VII. The New Role of the Engineer

None of this makes the engineer obsolete. It makes the artisan engineer obsolete the one whose primary output is lines of code, who context-switches between writing logic, debugging, responding to Slack messages, and updating Jira tickets by hand.

The engineer who builds and tunes the factory is something fundamentally different. They are a systems thinker. Their domain is pipeline architecture, agent prompt design, gate threshold calibration, observability instrumentation, evidence format definition, and feedback loop integrity. Their output is not a feature. It is factory throughput an invisible multiplier on everything the organization ships.

This is the Toyota insight applied to software. Toyota’s best engineers were not the ones who could assemble a car the fastest by hand. They were the ones who could look at an assembly line and see a bottleneck three stages upstream from where the defects were appearing, redesign the Kanban flow for that stage, and produce a measurable improvement in the quality of every car that line would ever produce.

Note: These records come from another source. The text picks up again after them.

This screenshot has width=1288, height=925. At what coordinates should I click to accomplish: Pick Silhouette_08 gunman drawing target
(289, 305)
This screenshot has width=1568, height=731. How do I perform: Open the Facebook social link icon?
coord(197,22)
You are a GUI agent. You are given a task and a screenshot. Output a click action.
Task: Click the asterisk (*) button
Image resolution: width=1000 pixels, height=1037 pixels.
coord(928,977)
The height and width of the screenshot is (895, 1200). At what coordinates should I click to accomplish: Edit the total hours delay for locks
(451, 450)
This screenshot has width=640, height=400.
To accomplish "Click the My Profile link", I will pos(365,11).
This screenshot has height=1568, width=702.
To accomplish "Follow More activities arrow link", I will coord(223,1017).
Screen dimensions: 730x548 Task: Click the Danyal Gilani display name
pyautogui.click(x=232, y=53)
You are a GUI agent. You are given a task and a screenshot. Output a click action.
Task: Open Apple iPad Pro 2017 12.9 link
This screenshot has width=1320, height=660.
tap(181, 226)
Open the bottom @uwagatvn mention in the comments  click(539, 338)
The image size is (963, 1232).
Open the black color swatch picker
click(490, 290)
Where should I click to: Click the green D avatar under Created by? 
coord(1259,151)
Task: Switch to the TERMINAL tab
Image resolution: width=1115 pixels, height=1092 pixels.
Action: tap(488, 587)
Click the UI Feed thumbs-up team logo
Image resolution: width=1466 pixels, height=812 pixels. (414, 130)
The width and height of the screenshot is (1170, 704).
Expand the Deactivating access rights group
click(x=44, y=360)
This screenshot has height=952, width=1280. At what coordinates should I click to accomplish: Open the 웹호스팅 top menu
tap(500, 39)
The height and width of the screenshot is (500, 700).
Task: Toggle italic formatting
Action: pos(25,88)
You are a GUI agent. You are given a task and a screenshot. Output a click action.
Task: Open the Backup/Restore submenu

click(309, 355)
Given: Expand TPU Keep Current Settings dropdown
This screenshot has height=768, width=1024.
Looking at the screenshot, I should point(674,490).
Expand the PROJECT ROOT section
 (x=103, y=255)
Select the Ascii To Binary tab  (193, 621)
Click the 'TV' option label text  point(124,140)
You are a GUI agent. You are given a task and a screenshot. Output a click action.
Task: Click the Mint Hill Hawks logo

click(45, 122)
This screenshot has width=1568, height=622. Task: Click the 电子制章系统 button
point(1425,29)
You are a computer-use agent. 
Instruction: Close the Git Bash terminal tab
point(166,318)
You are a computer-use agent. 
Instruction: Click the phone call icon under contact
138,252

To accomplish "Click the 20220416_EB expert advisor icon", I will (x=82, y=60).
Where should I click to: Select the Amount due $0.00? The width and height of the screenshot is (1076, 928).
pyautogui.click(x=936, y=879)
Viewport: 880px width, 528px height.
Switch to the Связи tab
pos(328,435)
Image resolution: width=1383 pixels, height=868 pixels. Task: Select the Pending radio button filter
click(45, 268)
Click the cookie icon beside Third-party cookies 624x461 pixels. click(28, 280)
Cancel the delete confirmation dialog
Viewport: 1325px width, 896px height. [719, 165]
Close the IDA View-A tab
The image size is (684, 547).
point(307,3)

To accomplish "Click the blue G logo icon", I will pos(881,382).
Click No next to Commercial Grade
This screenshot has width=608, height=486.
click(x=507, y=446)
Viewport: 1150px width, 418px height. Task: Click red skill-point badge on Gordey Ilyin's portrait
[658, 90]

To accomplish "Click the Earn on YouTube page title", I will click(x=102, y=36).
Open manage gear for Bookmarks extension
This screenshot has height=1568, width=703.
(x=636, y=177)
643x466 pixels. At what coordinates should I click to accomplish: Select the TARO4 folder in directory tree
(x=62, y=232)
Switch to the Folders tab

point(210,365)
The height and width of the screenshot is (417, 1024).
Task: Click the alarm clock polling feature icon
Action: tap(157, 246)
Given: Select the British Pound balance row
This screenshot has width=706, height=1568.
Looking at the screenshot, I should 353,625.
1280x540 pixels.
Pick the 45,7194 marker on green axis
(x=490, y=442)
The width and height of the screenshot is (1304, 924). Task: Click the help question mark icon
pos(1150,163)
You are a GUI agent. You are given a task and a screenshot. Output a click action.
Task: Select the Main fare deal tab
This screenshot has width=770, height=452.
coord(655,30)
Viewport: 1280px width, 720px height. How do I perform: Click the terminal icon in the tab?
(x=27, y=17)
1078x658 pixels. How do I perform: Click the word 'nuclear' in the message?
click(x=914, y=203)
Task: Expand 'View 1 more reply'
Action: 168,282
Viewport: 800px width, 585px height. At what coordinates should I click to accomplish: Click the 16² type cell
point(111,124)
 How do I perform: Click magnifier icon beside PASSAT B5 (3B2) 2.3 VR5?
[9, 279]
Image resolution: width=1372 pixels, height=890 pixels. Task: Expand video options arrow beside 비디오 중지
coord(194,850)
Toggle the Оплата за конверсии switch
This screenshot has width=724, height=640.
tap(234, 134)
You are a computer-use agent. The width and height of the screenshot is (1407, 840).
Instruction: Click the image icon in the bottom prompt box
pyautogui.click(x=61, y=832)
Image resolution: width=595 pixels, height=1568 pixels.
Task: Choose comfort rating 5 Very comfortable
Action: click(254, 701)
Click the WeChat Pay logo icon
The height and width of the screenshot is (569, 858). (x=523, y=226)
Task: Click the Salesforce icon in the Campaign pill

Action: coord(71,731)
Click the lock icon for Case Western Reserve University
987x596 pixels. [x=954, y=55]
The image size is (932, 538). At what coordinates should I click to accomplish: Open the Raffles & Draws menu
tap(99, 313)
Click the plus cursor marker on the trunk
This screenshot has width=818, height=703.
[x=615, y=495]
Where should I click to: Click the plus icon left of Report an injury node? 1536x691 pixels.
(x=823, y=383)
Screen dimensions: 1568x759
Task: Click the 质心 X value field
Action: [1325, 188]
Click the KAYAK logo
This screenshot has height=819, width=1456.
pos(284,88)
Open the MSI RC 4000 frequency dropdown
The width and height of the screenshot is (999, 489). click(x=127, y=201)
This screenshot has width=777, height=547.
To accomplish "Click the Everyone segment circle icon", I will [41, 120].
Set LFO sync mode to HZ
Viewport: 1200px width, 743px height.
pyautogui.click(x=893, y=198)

The Software Factory is the core engineering innovation of the next decade. Not the AI model. Not the code it generates. The factory and the expertise required to build, maintain, and mature it for the specific needs of a specific organization is where defensible, compounding competitive advantage lives.

Companies that understand this early will build factories. Their competitors will still be arguing about which AI coding assistant writes cleaner React.